Minnesotans aren't a giddy lot. But this state's Twins fans are prone to unprovoked grins and optimistic outbursts as they reflect on their team's surprisingly strong performance in the season's first half.
After four years of failure and frustration, few expected that Tuesday's Midsummer Classic would arrive with the Twins owning the American League's second-best winning percentage and a strong second-place position in the AL Central — behind league-leading Kansas City, a club that was itself synonymous with futility not long ago.
Neither did fans foresee that the Twins would wind up the season's first half with three emphatic victories over the Detroit Tigers, a team that until Thursday had been the Twins' nemesis. Or that Saturday's game would be punctuated with an 11th-hour announcement that second baseman Brian Dozier, the season's clutch-hitting star, would join closer Glen Perkins on the AL All-Star squad in Cincinnati Tuesday night. Or that a cohort of young players would emerge in unison this year as reliable contributors to the team's success.
All of that warrants appreciation, encouragement and optimism — but not too much. Baseball fans tend to believe that their game has a mystical side. We don't want to be accused of jinxing this surprising team with excessive praise.
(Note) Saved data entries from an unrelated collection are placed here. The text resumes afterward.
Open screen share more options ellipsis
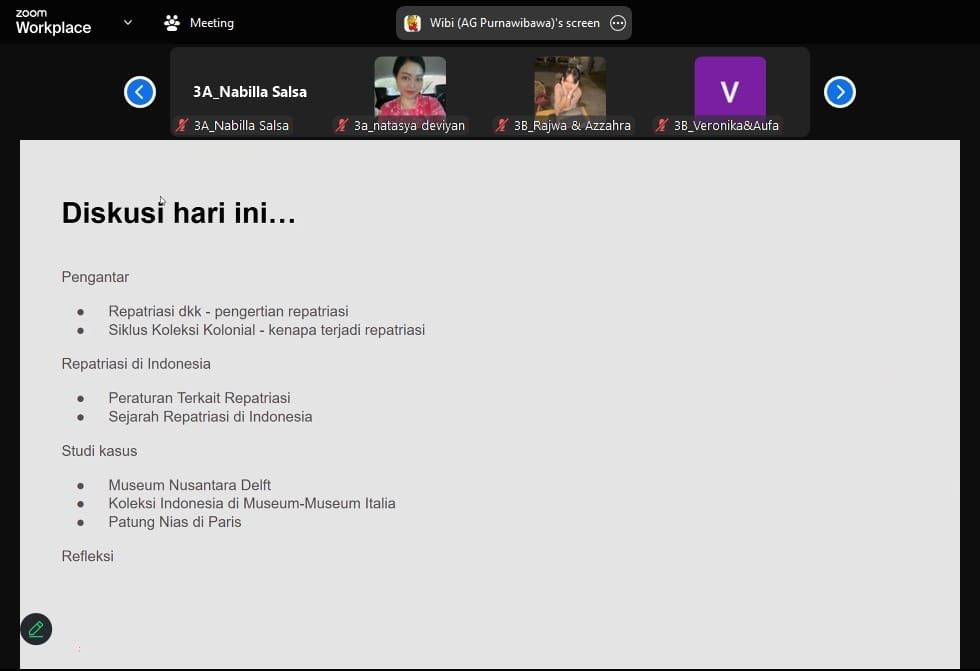980x671 pixels. click(618, 23)
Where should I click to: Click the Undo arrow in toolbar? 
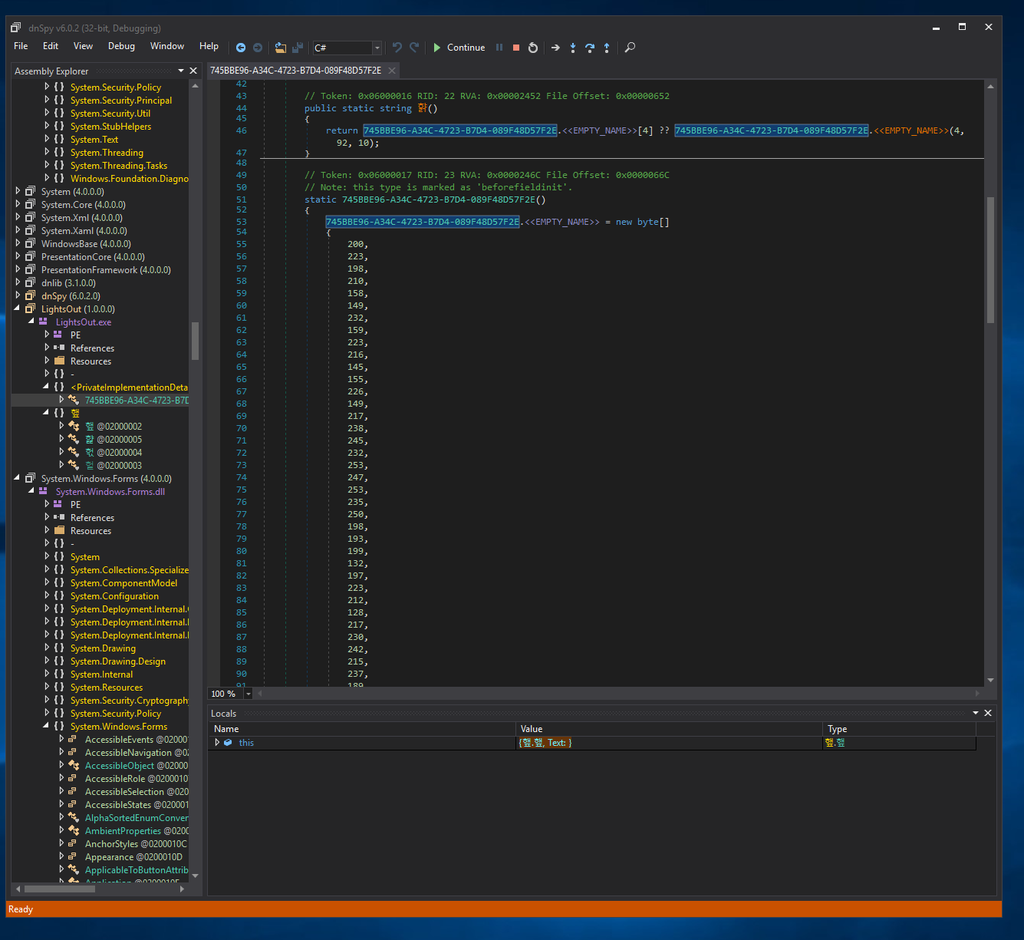397,47
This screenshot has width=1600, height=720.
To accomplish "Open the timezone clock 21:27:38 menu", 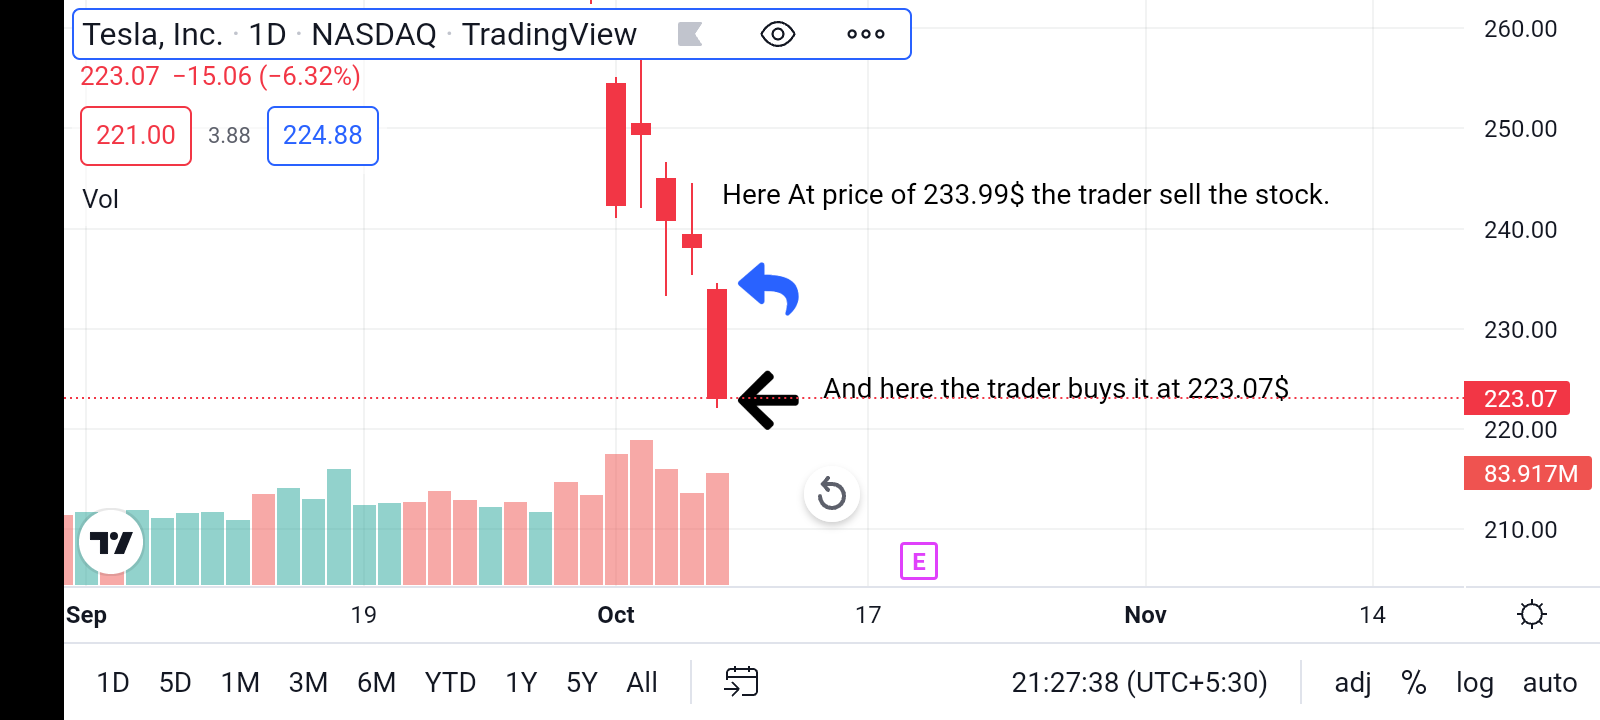I will [1139, 683].
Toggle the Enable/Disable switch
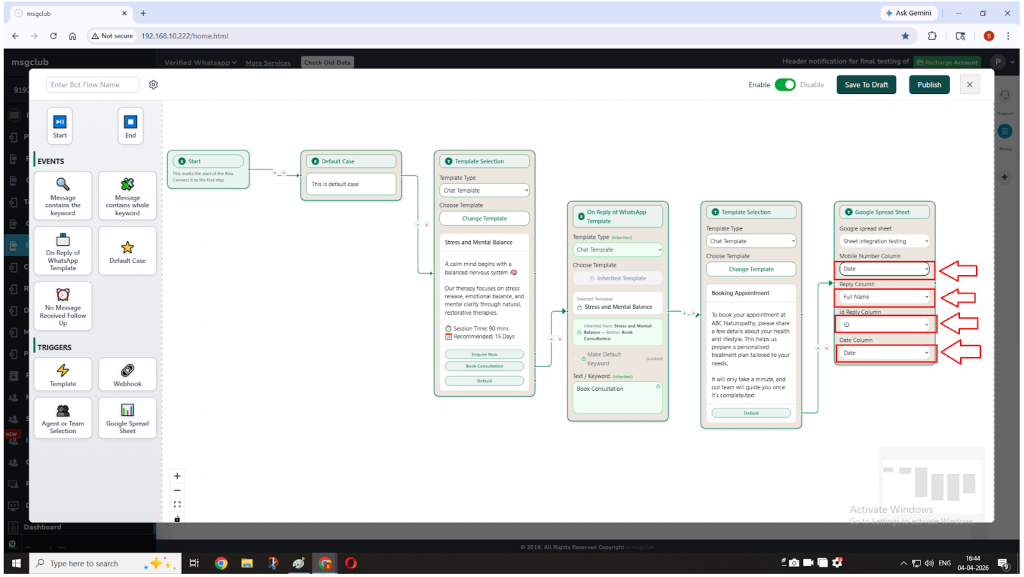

Instead, count us among the Minnesotans who nodded in approval at reports about the words of manager Paul Molitor, a St. Paul native with more than passing familiarity with the local mind-set about sporting success. When a celebratory mood took hold in the dugout Sunday, Mollie reportedly reminded team members that their work this season has just begun. We trust he won't mind if we add that it's well begun.